To validate the essentiality and lethality of the final drug targets, each gene was knocked out by the insertion of a suicide vector in the chromosome or by in‐frame deletion by using the allelic exchange method (Materials and methods). The essentiality of the gene was judged by whether or not a specific mutant for each gene is created (Figure 5). If any target gene is essential for the survival of V. vulnificus, introduction of an insertion or deletion mutation to the gene should be lethal. For the five target genes, VV10567, VV11175, VV11644, VV11691, and VV11866, it was not possible to create insertion or deletion mutants by any means after massive experimental trials. For glutamate racemase (VV11175), it was originally predicted to be nonessential in silico because VvuMBEL943 obtains DGLU from the arbitrary complex medium, which, at first glance, appears to contradict our experimental results. Yet, gene knockout experiments were performed in a rich (heart infusion) medium, which is composed of eukaryotic ingredients lacking DGLU. According to this, essentiality of VV11175 was predicted again with the transporter for DGLU uptake blocked in VvuMBEL943, and VV11175 was then predicted to be essential, which becomes consistent with the experimental data. Re‐simulation of VvuMBEL943 with blocked consumption of DGLU also predicted the same 193 essential metabolites. For two other target genes, VV10580 and VV11568, deletion mutants could not be obtained, but insertion mutants could be generated; these insertion mutants showed serious growth defect and formed tiny colonies on heart infusion agar plates. Taken together, seven essential drug targets identified by the metabolite‐centric approach together with filtering criteria could be experimentally validated to be lethal in V. vulnificus upon their removal.

EXERCISE DATA:

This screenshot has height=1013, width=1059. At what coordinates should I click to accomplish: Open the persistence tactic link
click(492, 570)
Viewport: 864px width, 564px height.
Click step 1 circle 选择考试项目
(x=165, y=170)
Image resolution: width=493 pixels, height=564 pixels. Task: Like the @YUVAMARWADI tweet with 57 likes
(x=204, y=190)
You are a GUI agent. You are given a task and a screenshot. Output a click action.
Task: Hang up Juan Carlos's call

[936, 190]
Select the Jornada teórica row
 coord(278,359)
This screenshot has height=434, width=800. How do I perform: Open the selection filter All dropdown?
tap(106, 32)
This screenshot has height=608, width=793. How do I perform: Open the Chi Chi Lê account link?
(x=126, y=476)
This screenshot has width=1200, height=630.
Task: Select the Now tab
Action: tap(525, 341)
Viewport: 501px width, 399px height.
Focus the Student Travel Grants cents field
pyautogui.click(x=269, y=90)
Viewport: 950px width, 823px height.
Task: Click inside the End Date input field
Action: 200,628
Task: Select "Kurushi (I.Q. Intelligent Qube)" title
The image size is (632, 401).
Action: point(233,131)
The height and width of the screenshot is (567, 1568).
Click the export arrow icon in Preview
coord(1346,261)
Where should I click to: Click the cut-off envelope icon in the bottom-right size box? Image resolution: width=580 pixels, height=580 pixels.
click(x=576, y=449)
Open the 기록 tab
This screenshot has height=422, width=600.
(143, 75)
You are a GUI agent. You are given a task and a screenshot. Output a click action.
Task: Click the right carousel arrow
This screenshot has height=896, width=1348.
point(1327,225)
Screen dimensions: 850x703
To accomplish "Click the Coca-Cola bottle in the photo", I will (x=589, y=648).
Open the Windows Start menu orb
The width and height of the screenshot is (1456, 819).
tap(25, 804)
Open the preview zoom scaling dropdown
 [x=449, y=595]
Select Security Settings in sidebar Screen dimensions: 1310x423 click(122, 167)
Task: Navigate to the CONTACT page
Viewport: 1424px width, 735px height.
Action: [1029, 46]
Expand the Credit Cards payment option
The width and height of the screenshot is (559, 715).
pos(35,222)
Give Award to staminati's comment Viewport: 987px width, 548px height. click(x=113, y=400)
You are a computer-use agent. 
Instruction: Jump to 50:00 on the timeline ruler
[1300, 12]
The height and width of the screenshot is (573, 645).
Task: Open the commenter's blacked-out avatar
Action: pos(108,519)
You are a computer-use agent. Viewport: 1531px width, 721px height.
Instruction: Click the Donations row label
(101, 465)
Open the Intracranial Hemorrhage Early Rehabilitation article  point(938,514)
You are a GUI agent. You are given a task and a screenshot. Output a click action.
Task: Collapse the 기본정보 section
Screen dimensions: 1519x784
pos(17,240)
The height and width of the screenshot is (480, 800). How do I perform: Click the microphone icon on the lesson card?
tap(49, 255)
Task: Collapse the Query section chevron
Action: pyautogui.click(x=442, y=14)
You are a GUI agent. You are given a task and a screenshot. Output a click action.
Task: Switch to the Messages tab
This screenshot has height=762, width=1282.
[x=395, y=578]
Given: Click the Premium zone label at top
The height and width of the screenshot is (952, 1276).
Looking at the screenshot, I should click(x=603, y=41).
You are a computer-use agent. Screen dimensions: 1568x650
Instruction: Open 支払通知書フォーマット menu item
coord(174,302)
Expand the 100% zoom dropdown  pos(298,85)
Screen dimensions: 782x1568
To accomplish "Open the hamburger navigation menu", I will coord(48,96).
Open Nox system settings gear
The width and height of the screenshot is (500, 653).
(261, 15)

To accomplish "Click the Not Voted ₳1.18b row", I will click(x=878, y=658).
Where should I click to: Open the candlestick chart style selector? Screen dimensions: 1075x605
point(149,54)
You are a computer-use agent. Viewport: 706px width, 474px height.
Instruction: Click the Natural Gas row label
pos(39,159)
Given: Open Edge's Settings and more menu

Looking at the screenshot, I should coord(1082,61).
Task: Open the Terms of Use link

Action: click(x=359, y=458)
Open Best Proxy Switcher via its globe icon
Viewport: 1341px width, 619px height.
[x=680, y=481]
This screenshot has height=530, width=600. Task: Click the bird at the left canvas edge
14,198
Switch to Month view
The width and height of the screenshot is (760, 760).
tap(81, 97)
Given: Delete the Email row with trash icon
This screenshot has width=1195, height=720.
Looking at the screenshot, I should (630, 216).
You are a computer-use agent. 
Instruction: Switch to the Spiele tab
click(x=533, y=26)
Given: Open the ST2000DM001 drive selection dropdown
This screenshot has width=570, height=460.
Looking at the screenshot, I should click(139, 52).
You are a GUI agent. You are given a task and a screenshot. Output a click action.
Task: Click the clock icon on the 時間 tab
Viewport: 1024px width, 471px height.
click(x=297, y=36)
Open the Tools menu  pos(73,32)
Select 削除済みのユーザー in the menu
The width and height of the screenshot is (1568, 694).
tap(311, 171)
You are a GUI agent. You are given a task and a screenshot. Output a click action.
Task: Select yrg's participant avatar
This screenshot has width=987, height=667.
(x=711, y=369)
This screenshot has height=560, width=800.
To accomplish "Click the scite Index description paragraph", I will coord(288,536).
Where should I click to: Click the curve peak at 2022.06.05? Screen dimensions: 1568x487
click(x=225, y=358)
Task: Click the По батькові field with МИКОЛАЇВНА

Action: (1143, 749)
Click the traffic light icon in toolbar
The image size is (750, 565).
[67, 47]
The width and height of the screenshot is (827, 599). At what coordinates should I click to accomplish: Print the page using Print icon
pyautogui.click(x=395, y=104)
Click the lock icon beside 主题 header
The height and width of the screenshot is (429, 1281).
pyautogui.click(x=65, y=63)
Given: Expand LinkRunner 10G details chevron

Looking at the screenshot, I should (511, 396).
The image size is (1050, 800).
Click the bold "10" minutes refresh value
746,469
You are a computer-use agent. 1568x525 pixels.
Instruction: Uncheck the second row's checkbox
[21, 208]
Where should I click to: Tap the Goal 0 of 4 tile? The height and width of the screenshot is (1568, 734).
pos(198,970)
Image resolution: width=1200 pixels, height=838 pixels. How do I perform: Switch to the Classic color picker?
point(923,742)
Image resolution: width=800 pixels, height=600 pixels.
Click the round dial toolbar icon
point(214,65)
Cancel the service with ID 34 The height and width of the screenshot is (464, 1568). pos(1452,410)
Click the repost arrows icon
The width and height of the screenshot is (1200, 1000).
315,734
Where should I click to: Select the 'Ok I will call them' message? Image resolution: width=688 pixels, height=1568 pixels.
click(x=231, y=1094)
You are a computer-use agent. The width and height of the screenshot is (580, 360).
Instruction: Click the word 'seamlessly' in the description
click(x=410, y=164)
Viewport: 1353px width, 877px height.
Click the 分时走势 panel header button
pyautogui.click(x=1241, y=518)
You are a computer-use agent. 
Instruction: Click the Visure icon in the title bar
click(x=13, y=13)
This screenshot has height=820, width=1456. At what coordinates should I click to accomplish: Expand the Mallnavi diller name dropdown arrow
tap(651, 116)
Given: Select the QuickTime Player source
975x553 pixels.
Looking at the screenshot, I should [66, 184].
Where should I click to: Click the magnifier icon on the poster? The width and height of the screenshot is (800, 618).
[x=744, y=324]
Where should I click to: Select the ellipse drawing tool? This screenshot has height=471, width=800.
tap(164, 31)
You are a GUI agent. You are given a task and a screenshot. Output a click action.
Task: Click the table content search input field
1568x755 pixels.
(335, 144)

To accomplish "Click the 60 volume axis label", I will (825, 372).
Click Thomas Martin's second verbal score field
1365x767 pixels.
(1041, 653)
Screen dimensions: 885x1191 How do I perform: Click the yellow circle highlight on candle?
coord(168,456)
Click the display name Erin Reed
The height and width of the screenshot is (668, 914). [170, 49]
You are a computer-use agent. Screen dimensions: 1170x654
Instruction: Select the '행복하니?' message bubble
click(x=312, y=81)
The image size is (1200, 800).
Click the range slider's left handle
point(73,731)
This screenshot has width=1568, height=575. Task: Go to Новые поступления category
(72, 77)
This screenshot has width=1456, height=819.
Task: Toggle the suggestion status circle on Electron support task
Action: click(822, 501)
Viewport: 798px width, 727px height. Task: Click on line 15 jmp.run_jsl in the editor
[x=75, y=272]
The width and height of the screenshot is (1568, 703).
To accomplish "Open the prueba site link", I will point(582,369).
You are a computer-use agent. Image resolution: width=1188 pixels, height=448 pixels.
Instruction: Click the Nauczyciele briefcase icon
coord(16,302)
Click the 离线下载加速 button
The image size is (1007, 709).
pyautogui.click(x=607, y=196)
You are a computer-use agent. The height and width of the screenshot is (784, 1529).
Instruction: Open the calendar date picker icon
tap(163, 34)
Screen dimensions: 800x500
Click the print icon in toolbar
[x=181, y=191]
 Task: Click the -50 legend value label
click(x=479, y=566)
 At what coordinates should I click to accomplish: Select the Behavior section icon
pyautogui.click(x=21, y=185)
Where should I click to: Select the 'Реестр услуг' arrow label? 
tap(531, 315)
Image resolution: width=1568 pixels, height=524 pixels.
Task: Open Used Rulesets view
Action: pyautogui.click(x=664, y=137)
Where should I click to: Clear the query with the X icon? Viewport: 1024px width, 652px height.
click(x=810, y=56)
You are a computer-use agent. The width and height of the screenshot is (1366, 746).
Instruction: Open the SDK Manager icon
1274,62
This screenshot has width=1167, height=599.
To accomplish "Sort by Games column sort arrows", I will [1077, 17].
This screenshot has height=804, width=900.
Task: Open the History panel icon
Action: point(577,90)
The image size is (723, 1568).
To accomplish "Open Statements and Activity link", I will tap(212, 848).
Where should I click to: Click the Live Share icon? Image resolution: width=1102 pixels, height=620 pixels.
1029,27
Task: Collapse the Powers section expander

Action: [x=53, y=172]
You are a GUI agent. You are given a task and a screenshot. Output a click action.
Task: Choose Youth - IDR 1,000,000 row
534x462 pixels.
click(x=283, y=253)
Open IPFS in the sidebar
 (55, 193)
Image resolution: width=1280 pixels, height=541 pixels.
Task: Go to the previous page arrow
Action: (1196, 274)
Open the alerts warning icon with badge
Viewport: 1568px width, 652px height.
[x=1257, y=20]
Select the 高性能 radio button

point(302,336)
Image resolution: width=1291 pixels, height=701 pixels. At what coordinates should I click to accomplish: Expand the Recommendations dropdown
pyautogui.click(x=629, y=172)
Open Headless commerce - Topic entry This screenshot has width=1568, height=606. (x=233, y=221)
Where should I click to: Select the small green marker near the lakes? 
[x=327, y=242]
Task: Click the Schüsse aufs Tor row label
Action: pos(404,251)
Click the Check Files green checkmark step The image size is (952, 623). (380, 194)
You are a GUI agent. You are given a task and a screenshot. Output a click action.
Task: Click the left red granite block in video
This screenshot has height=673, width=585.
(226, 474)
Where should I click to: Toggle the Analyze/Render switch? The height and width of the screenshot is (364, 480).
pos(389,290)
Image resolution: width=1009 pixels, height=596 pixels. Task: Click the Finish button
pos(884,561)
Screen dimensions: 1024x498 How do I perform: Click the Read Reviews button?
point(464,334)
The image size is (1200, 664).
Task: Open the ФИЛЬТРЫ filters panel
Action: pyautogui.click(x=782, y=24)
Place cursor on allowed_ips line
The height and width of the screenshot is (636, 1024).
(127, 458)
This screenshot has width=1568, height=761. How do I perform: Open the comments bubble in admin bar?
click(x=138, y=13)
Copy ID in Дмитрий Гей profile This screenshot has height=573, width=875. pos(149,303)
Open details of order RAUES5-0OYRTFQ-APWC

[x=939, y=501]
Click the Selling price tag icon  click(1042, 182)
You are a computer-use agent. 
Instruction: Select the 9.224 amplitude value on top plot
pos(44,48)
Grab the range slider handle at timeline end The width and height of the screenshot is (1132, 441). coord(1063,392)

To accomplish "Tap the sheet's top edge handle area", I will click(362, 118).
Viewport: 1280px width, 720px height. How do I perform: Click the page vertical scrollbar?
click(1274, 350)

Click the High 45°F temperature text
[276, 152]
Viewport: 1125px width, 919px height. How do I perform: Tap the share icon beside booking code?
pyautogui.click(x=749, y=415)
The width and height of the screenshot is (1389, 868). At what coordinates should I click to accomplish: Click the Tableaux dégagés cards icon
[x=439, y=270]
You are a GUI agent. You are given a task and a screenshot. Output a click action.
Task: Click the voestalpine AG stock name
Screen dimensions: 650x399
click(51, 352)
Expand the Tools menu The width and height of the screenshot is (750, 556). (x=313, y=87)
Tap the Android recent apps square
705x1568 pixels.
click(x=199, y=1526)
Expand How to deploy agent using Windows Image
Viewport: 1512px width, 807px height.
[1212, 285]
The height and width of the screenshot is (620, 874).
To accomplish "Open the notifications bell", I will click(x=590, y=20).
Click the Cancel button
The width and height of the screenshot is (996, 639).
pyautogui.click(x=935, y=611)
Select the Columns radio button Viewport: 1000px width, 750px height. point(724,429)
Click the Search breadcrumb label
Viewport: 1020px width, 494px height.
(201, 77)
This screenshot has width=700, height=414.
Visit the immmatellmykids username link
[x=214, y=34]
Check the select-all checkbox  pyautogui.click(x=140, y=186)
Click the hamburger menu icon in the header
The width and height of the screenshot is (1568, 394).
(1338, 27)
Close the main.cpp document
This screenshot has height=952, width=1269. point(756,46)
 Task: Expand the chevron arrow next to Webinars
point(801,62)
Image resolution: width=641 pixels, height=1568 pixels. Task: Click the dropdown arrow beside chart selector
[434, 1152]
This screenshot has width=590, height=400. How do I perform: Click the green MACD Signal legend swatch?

TASK INSTRUCTIONS:
1. Give every gene identifier beginning with "VV" that the passage on validating drug targets in V. vulnificus mentions.
2. Carry on the passage on validating drug targets in V. vulnificus, starting right after its final sentence.

ANSWERS:
1. VV10567, VV11175, VV11644, VV11691, VV11866, VV10580, VV11568

2.
Next, gene (reaction) essentiality simulations were also performed for the seven drug target genes identified by metabolite essentiality and subsequent analyses. All genes except for VV11644 were predicted to be essential by in silico gene essentiality simulations. On the other hand, all seven genes were found to be essential by experiments. There seems to be a nutritional component in the arbitrary complex medium that is absent in the heart infusion medium, which made VV11644 nonessential in silico. Finally, although the confidence level of the results of the above gene knockout experiments is high as massively repeated experiments have been performed, they are so‐called negative experiments (e.g., no mutant generation upon gene knockout). Thus, positive killing experiments using drug‐like molecules targeting the candidates were also performed.
Screening of drugs based on essential metabolites
On the basis of the structural information on the five essential metabolites predicted above, whole‐cell screening was performed using their analogs for possible antibacterial discovery. In this study, screening only structural analogs of the essential metabolites, rather than a whole chemical compound library, reduces the typical number of chemical compounds to be screened through high‐throughput assays. Furthermore, recent analyses indicating that effective drugs are structurally highly similar to endogenous metabolites helped to motivate this approach, in which compounds to screen were selected based on their structural similarity to our predicted essential metabolites (Dobson et al, 2009).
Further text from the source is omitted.